Selected excerpt
The San Francisco Vigilance Movements of 1851 and 1856 are often described by sympathetic historians as responses to rampant crime and government corruption. But, recent historians have noted that the vigilantes had a nativist bias; they systematically attacked first Irish immigrants, and later Mexicans, Chileans who came as miners during the California Gold Rush, and Chinese immigrants. During the early 20th century, racial or ethnic violence was directed by whites against Filipinos, Japanese and Armenians in California, who had arrived in waves of immigration.
During the late 19th century and early 20th century, Italian Americans were subject to racial violence. In 1891, eleven Italians were lynched by a mob of thousands in New Orleans. In the 1890s a total of twenty Italians were lynched in the South. Anti-Polish violence also occurred in the same time period.
Like lynchings, race riots often had their roots in economic tensions or in white defense of the color line.
In 1887, for example, ten thousand workers at sugar plantations in Louisiana, organized by the Knights of Labor, went on strike for an increase in their pay to $1.25 a day. Most of the workers were black, but some were white, infuriating Governor Samuel Douglas McEnery, who declared that "God Almighty has himself drawn the color line." The militia was called in, but withdrawn to give free rein to a lynch mob in Thibodaux. The mob killed between 20 and 300 blacks. A black newspaper described the scene:
- " 'Six killed and five wounded' is what the daily papers here say, but from an eye witness to the whole transaction we learn that no less than thirty-five Negroes were killed outright. Lame men and blind women shot; children and hoary-headed grandsires ruthlessly swept down! The Negroes offered no resistance; they could not, as the killing was unexpected. Those of them not killed took to the woods, a majority of them finding refuge in this city."
In 1891, a mob lynched Joe Coe, a black worker in Omaha, Nebraska suspected of attacking a young white woman from South Omaha. Approximately 10,000 white people, mostly ethnic immigrants from South Omaha, reportedly swarmed the courthouse and took Coe from his jail cell, beating and then lynching him. Reportedly 6,000 people visited Coe's corpse during a public exhibition at which pieces of the lynching rope were sold as souvenirs. This was a period when even officially sanctioned executions, such as hangings, were regularly conducted in public.

What the task requires
In the excerpt on racial violence, what daily pay were the striking Louisiana sugar plantation workers seeking in 1887? The listing that comes next isn't needed.

Excerpted records
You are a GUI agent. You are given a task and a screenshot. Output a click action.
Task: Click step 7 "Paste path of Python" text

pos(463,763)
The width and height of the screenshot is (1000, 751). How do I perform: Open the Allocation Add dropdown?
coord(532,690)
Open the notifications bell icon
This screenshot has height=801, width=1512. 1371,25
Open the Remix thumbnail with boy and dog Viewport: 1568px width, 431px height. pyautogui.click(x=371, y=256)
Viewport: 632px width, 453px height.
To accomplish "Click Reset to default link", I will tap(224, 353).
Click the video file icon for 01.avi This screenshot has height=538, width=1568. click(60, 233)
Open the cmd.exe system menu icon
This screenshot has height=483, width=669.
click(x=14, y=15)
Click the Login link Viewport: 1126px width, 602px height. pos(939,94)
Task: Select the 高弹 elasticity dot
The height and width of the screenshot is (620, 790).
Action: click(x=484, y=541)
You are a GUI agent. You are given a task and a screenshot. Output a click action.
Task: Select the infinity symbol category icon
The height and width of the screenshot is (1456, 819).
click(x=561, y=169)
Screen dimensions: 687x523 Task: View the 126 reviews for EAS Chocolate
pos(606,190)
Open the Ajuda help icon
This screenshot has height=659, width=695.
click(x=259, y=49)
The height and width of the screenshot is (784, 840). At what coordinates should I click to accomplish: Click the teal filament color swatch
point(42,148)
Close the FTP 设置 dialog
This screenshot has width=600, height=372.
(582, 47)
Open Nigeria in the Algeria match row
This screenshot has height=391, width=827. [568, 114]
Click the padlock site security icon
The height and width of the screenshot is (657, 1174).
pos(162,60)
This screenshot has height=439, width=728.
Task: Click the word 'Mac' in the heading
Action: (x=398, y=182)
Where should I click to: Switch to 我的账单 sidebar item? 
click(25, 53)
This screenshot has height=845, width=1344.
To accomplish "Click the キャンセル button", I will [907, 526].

Worked answer
$1.25 a day.